#### EXERCISE GOAL:
Repeat the listing in full, exactly as it stands.

#### DATA PROVIDED:
========================================

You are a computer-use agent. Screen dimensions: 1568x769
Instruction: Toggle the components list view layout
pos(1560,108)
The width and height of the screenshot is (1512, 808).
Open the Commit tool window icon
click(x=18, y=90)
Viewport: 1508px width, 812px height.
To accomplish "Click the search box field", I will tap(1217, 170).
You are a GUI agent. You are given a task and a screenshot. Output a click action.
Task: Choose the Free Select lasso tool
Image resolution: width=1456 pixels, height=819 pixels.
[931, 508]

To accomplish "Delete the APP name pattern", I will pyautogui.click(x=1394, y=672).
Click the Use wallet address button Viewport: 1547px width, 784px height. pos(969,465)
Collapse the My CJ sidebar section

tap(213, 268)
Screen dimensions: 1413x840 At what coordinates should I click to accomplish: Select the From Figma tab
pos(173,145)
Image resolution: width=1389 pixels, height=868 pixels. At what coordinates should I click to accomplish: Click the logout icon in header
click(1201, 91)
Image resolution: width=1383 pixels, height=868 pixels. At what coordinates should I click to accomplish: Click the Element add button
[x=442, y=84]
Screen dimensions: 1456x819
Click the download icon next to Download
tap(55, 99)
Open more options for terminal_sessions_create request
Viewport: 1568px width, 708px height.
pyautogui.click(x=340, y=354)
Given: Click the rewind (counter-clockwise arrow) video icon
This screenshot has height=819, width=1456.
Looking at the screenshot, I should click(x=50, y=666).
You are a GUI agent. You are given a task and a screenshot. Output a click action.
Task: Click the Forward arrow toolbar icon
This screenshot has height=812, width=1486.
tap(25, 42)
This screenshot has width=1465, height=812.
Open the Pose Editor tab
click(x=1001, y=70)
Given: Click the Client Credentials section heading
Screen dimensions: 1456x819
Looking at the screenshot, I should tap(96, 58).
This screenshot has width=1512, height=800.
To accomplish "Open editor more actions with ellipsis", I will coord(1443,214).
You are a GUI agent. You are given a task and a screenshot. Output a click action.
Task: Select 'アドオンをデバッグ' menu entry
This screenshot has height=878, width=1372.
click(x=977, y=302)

========================================

#### TASK RESPONSE:
You are a computer-use agent. Screen dimensions: 1568x769
Instruction: Toggle the components list view layout
pos(1560,108)
The width and height of the screenshot is (1512, 808).
Open the Commit tool window icon
click(x=18, y=90)
Viewport: 1508px width, 812px height.
To accomplish "Click the search box field", I will tap(1217, 170).
You are a GUI agent. You are given a task and a screenshot. Output a click action.
Task: Choose the Free Select lasso tool
Image resolution: width=1456 pixels, height=819 pixels.
[931, 508]

To accomplish "Delete the APP name pattern", I will pyautogui.click(x=1394, y=672).
Click the Use wallet address button Viewport: 1547px width, 784px height. pos(969,465)
Collapse the My CJ sidebar section

tap(213, 268)
Screen dimensions: 1413x840 At what coordinates should I click to accomplish: Select the From Figma tab
pos(173,145)
Image resolution: width=1389 pixels, height=868 pixels. At what coordinates should I click to accomplish: Click the logout icon in header
click(1201, 91)
Image resolution: width=1383 pixels, height=868 pixels. At what coordinates should I click to accomplish: Click the Element add button
[x=442, y=84]
Screen dimensions: 1456x819
Click the download icon next to Download
tap(55, 99)
Open more options for terminal_sessions_create request
Viewport: 1568px width, 708px height.
pyautogui.click(x=340, y=354)
Given: Click the rewind (counter-clockwise arrow) video icon
This screenshot has height=819, width=1456.
Looking at the screenshot, I should click(x=50, y=666).
You are a GUI agent. You are given a task and a screenshot. Output a click action.
Task: Click the Forward arrow toolbar icon
This screenshot has height=812, width=1486.
tap(25, 42)
This screenshot has width=1465, height=812.
Open the Pose Editor tab
click(x=1001, y=70)
Given: Click the Client Credentials section heading
Screen dimensions: 1456x819
Looking at the screenshot, I should tap(96, 58).
This screenshot has width=1512, height=800.
To accomplish "Open editor more actions with ellipsis", I will coord(1443,214).
You are a GUI agent. You are given a task and a screenshot. Output a click action.
Task: Select 'アドオンをデバッグ' menu entry
This screenshot has height=878, width=1372.
click(x=977, y=302)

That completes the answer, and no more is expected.